- _AIM OF THE EXERCISE_
Every entry below must be repeated exactly; skip the pictures.

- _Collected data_
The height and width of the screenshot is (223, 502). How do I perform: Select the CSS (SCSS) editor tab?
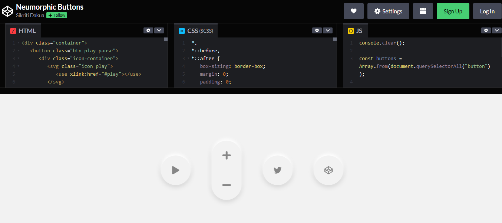click(196, 31)
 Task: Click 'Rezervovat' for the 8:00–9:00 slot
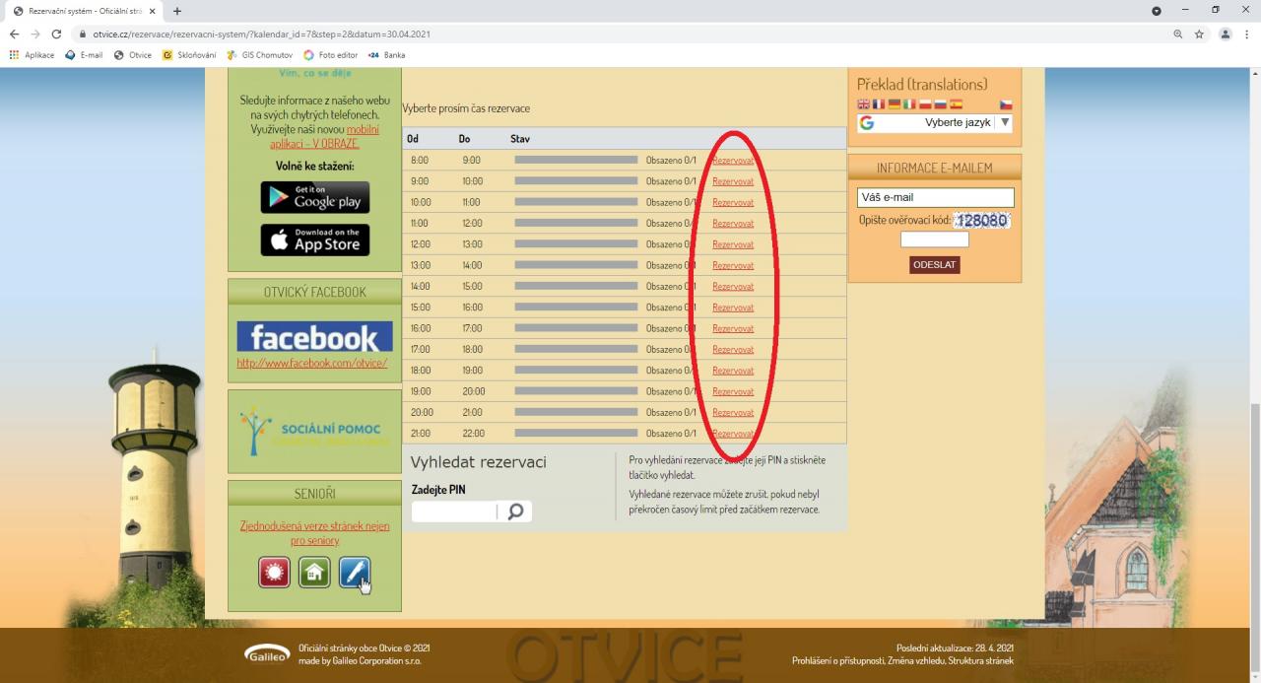[x=733, y=160]
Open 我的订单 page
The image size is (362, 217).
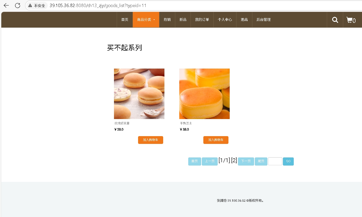202,20
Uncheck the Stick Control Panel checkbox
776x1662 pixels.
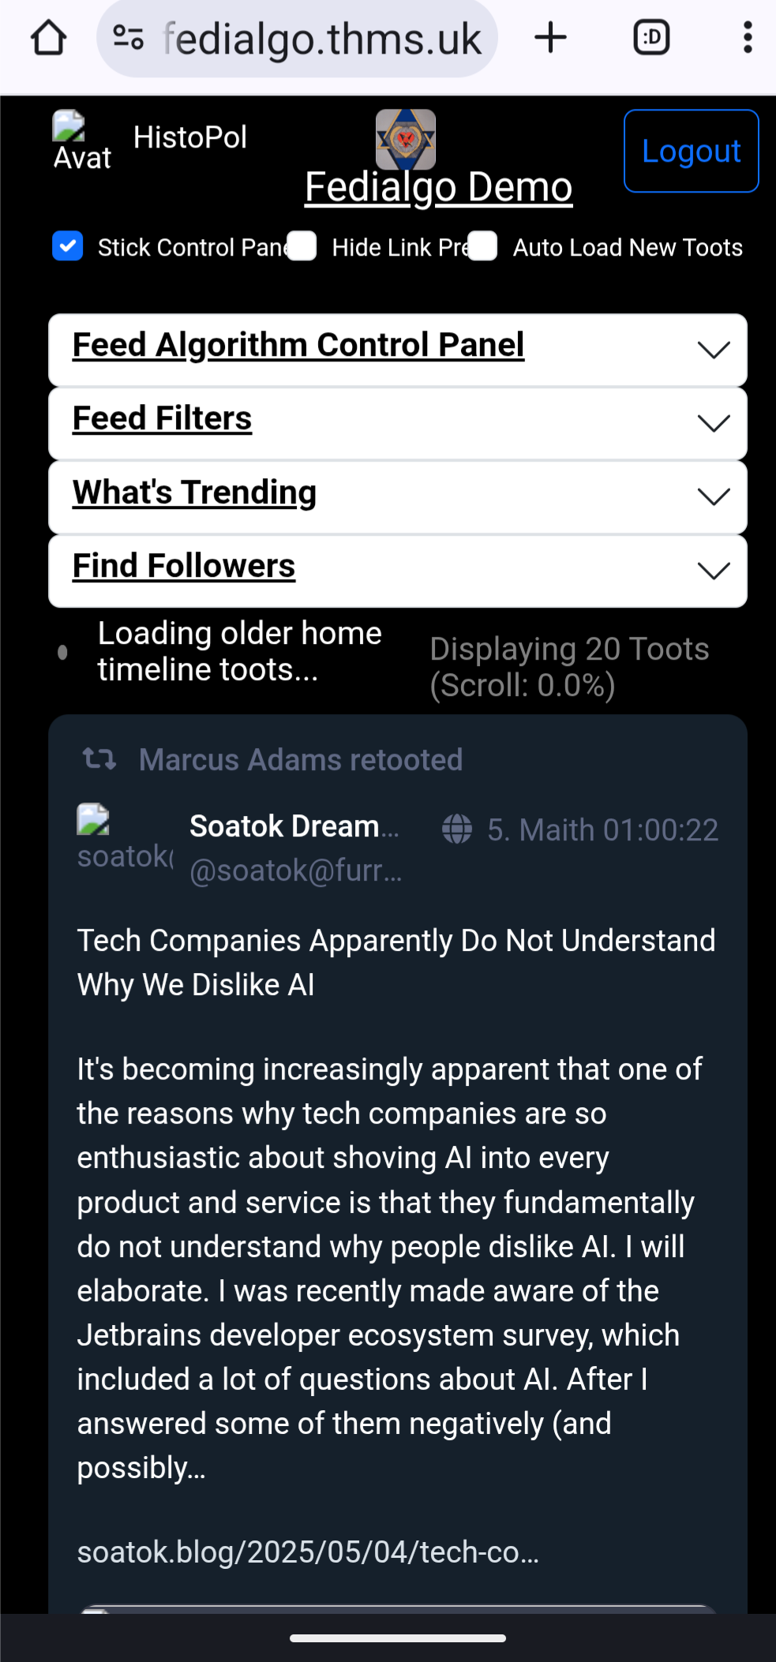(68, 246)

- _RESULT OF THE EXERCISE_
The height and width of the screenshot is (223, 502). How do I perform: Select the CSS (SCSS) editor tab?
click(196, 31)
 Task: Click 'Rezervovat' for the 8:00–9:00 slot
[x=733, y=160]
Open 我的订单 page
The image size is (362, 217).
202,20
Uncheck the Stick Control Panel checkbox
776x1662 pixels.
(68, 246)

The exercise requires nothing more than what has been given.